Is it possible to know if the index is in “refreshed” state


(Bert Vanpeteghem) #1

I need to do an operation requiring all pending transaction to be in the index.

One option would to be a manual call to _refresh, I'm wondering if there is a way to know if the index is in a "refreshed" state.

That way I can call _refresh only when necessary.


(Colin Goodheart-Smithe) #2

If you call refresh and there is no new data since the previous refresh happened then it will noop so calling refresh on an already up to date index doesn't really have an overhead.

That said you should be careful how often you call refresh as it does carry a significant overhead when there is data to refresh. E.g. you should not call refresh for every index or search operation.


(Bert Vanpeteghem) #3

As an extra question: after the refresh request is returned, can we assume the data is consistent?
So:

  • bulk
  • refresh
  • query. Will this query have the refreshed data, or is it possible the refresh is still running on elastic.

Assuming we do the above steps synchronously...


(Colin Goodheart-Smithe) #4

It is possible that the refresh will still be running on Elasticsearch when you run the query. See https://github.com/elastic/elasticsearch/issues/1063 for more information on this. It looks like @nik9000 is currently thinking about solutions to this issue.


(Nik Everett) #5

Yeah - I've got 30% of a branch to get a block_until_refresh option you can
slap on index and bulk requests. There will be limits though, like only
10000 on the node at a time or something. It's more for the interactive use
case.

It won't support "wait until everything is quiet" or "wait until everything
I started in the last x minutes is done", but its kind of like what you are
asking for.

The trouble is that its heavily niced work. I've got a few things that keep
preempting it.


(Bert Vanpeteghem) #6

Hi, thanks for your answer.

So, just to be sure that I understand correctly: does this mean that internally, refresh just starts doing the operation and returns a response before the operation is finished?

If this is just about saving 1 item (ignore the bulk part of the original questions), would it be an option to block on our end (client) until we see the document is available (eg id query in a loop until it returns the doc)?
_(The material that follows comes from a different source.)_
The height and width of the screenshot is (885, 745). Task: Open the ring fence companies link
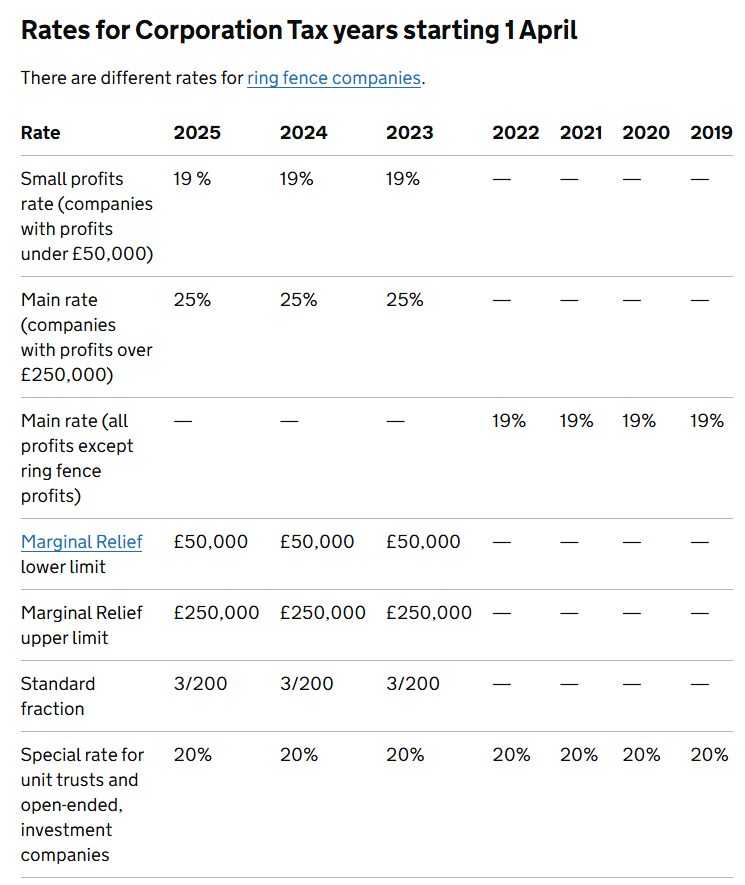[334, 78]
Or would there be better options?

I'm not very familiar with the elasticsearch codebase (or java for that matter :-)), could you point me to the classes where I can see this (and stop nagging here about it)?


(Nik Everett) #7

Sorry, I'm on mobile right now so I can't point to classes too effectively.
You can totally I'd query in a loop until it shows up.
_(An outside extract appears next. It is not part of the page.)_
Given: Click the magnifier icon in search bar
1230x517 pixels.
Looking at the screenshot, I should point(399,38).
The branch I mentioned is more about not issuing the refresh call because
that is a heavy-ish operation, not recommended for something you do all the
time. I'm 99% sure the refresh call is blocking because its used in tests
all the time.


(Bert Vanpeteghem) #8

Hi thanks again for the answer.

Is there a way you could say 100% sure :slight_smile: ? Because, we are currently having certain tests that (periodically) fail, because data we excpect to be in the index does not return results. We call (and wait for) refresh after putting (_bulk) the data in elastic.
After that, sometimes, our tests fail because they don't find the data.

The data in the index not being ready for search after calling refresh might be a possible cause, and we would like to rule that out...

I'm not that familiar with java or the elastic codebase, but after some debugging, in the refresh request, I did see that certain parts of the refresh code are put on a thread, and I'm not sure the main thread waits until they are finished:

TransportBroadcastOperationAction.performOperation is called (where the operation is put on a thread)


(Nik Everett) #9

If you call and wait for request it should, 100%, be in there. That is how Elasticsearch's tests work.

Your right that the refresh request is put on a thread. Its fairly normal in Elasticsearch for requests to get pushed onto a thread but its also normal for the reply not to be sent until all the requests have finished. I haven't read the source for the refresh action but I think if it didn't 100% ensure that the data was there it'd cause test failures on our side.

The upside of this is that I think you can rule refresh out from your test failures. Or, rather, you can rule refresh not working out. Its possible that you aren't waiting for refresh to finish or for the index request to finish before calling refresh. I know I've made those mistakes in the past.


(system) #10